Once you win things early in your career, you sort of think it’s a little bit easy but then a couple of coaches leave, a couple of players leave and suddenly years go by without success,” Sexton said in August 2018. “So the lesson is you want to make the most of it when things are perceived to be good.”

Right now, things aren’t all that good with the international team, Japan bringing another chapter to Ireland’s book of World Cup misery. Some, with good reason, would argue that Farrell should look to the future, not just in terms of who he picks to play but who he selects to lead. 

After all, it’s unlikely that Sexton will be much use to Ireland in 2023, but the coach has his own job to think about and will know in the absence of Rory Best, Rob Kearney and Sean O’Brien, he could do with a been-there-done-that type of bloke.

 

rory-best-with-jonathan-sexton-after-the-game Best's retirement has left Farrell with a leadership vacuum.

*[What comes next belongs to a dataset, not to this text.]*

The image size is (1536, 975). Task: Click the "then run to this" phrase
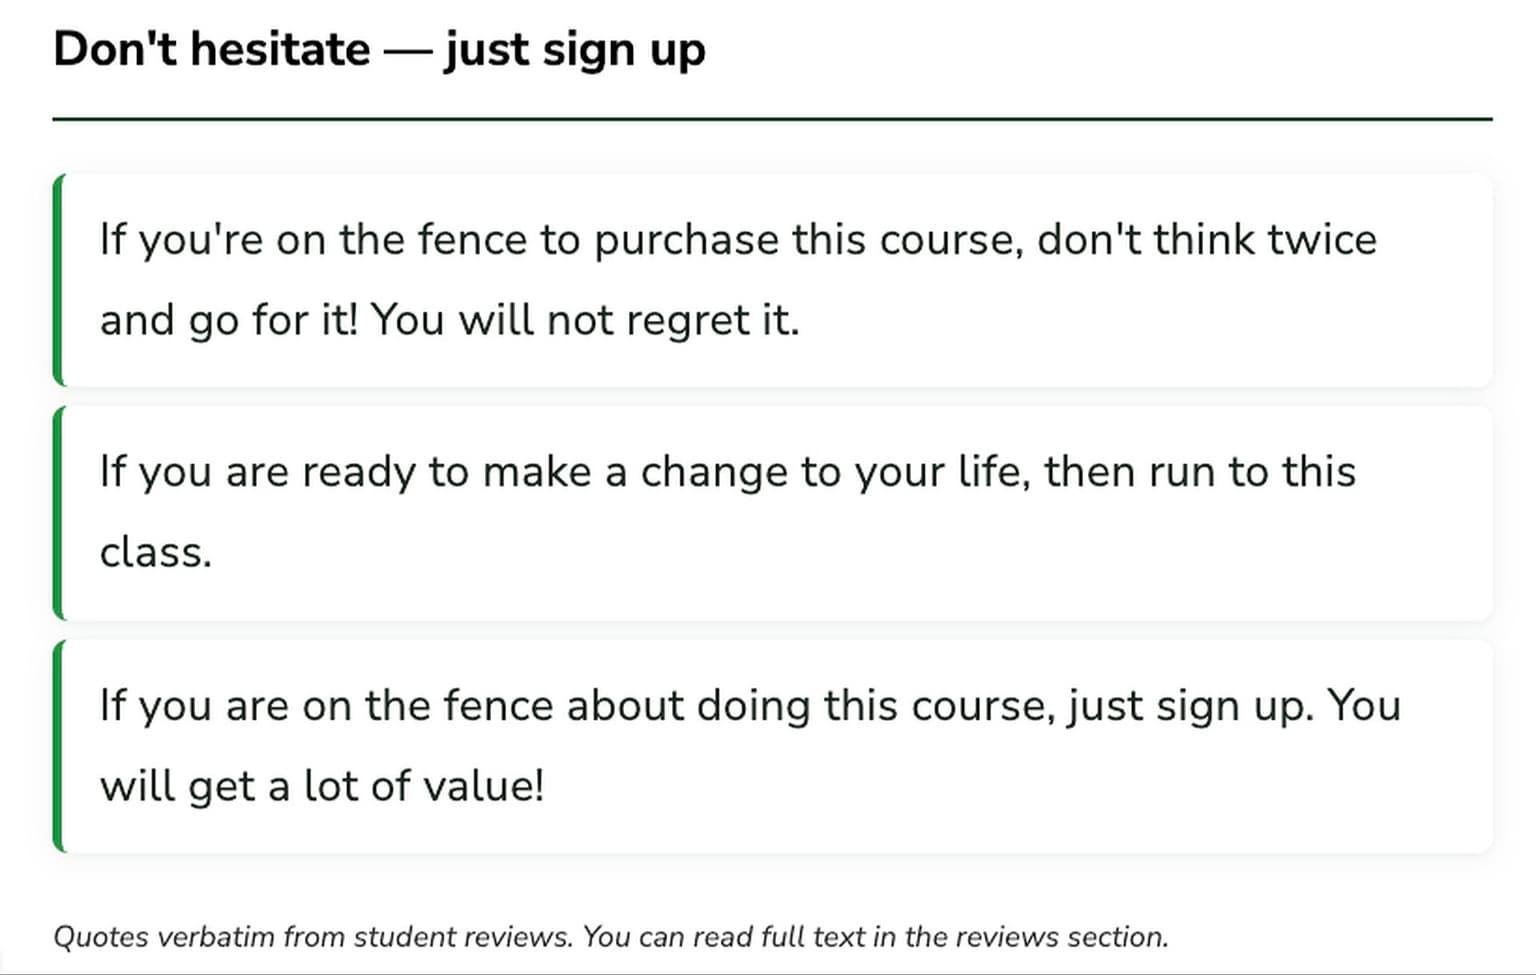tap(1200, 472)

Dan Sheridan / INPHO Dan Sheridan / INPHO / INPHO

It’s why this is a calculated risk. There may be issues with injuries – but Sexton said in today’s press statement that these are no longer issues – ‘my body feels really good, I’ll be ready to go next week’. 

More than anything, though, Sexton’s knee will not concern Farrell as much as his tongue.

He needs his new captain to strike a balance, to speak up, cajole and be brave, but also to be diplomatic. 

There’s an onus on Sexton, too, to appreciate that, at 34, time isn’t a friend of his anymore and even though he’ll be revered as one of the stand-out players of his generation, he has to ask himself how he’d like his team mates to remember him.

Great players are measured by statistics and medals; great leaders by their capacity to inspire lesser men to do things they never knew they were capable of. That’s the challenge Farrell is after setting him. It was the right – indeed the only – call to make.